Надька-официантка принесла закуски — двойную порцию зернистой икры, семгу, ростбиф, спинку нельмы, лепесточки масла, свежие помидоры и огурцы. Нагретый хлеб был покрыт салфеткой. Она расставила все это на столе, в большую прозрачную рюмку налила водку и сказала:

— Приятного аппетита!

— Спасибо. Слушай, Надежда, ты не хочешь за меня замуж?

Она удивленно посмотрела на меня и засмеялась:

— У вас уже, наверное, есть две жены и трое ребят.

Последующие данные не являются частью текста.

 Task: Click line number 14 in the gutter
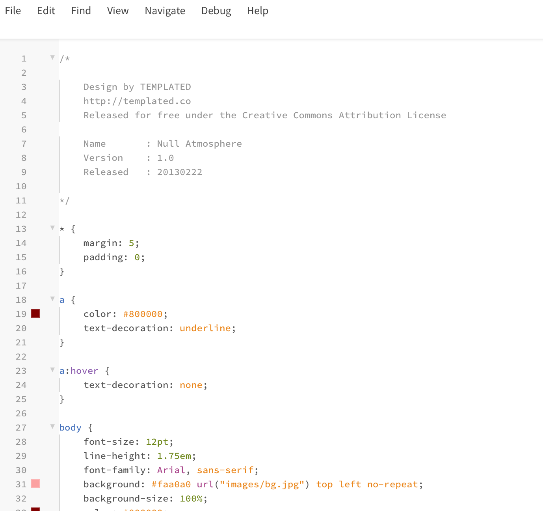[21, 243]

— Будешь третьей. Ты ведь не маленькая, наверное, смекаешь, что лучше быть третьей женой лауреата, чем первой женой шофера.

Надька пожала плечами:

— Кому как.

— А у тебя есть кто-нибудь?

Она будто раздумывала мгновение — стоит ли со мной говорить об этом, — потом тряхнула головой и с улыбкой сказала:

— Есть. С хорошим парнем я встречаюсь.

— Лучше меня?

— Ну, как сказать вам… — она засмеялась, потом нашла самое для нее понятное объяснение: — Он ведь молодой.

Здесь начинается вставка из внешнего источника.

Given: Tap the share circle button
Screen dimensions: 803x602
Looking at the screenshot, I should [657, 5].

— А кем он служит, твой молодой?

— Он тоже официант, в ресторане «Украина». Мы вместе в торговом училище занимались.

— Что же это за профессия у мужика — салфеткой шаркать по столу и с подносом бегать?

Она озадаченно посмотрела на меня, и мне захотелось наступить на нее каблуком за то, что ее холуй сопливый для нее в сто раз лучше меня потому, что они оба молодые, а я вроде бы уже старый.

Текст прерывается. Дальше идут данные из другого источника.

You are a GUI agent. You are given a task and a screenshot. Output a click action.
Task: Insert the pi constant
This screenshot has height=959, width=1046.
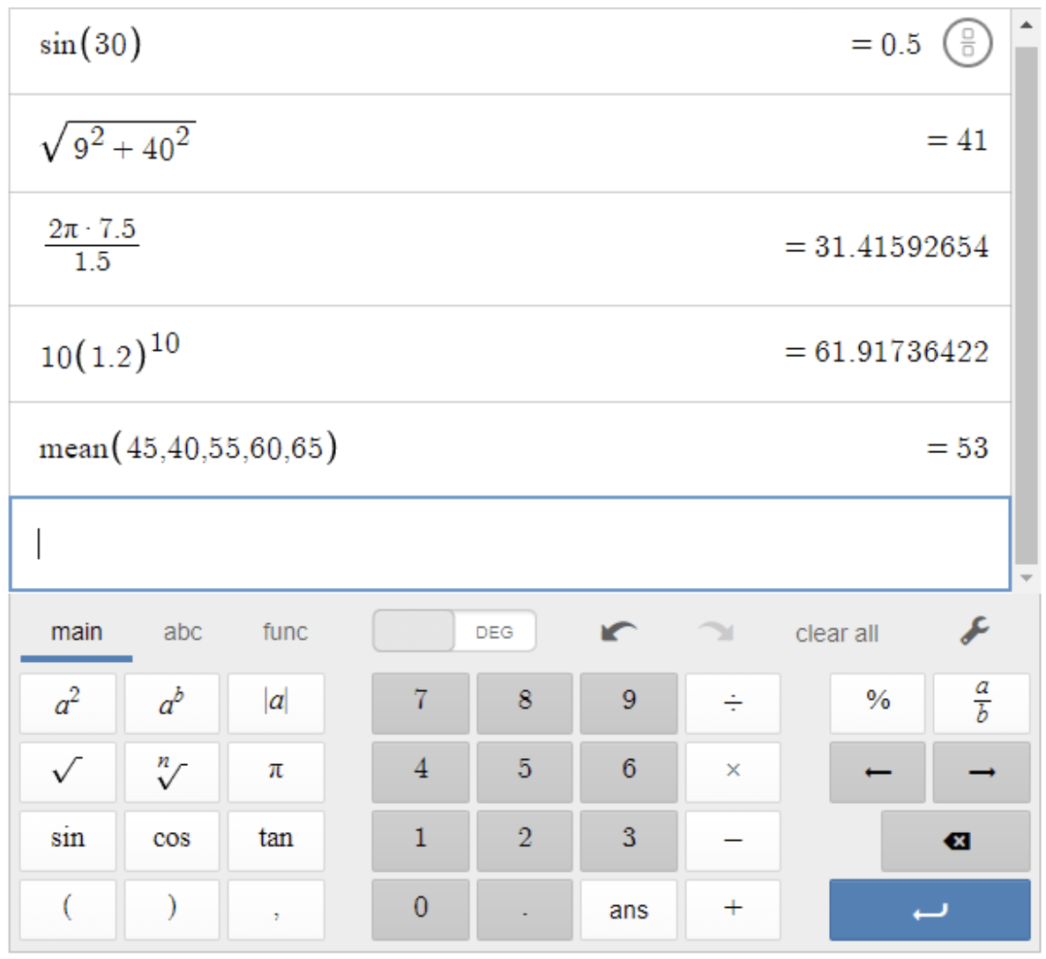[276, 772]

— А чем же плохая профессия — людей кормить? — спросила она.

— Хорошая профессия, — сказал я. — А у вас дети тоже будут официанты? В газетах о вас напишут — потомственный официант, целая династия официантов.

Надька пристально посмотрела мне в глаза; я видел, как она закусила губу, и на душе у меня стало легче.

— Посмотрим, кем дети станут. Может быть, официантами, а может быть, лауреатами. Может быть, не хуже вас будут.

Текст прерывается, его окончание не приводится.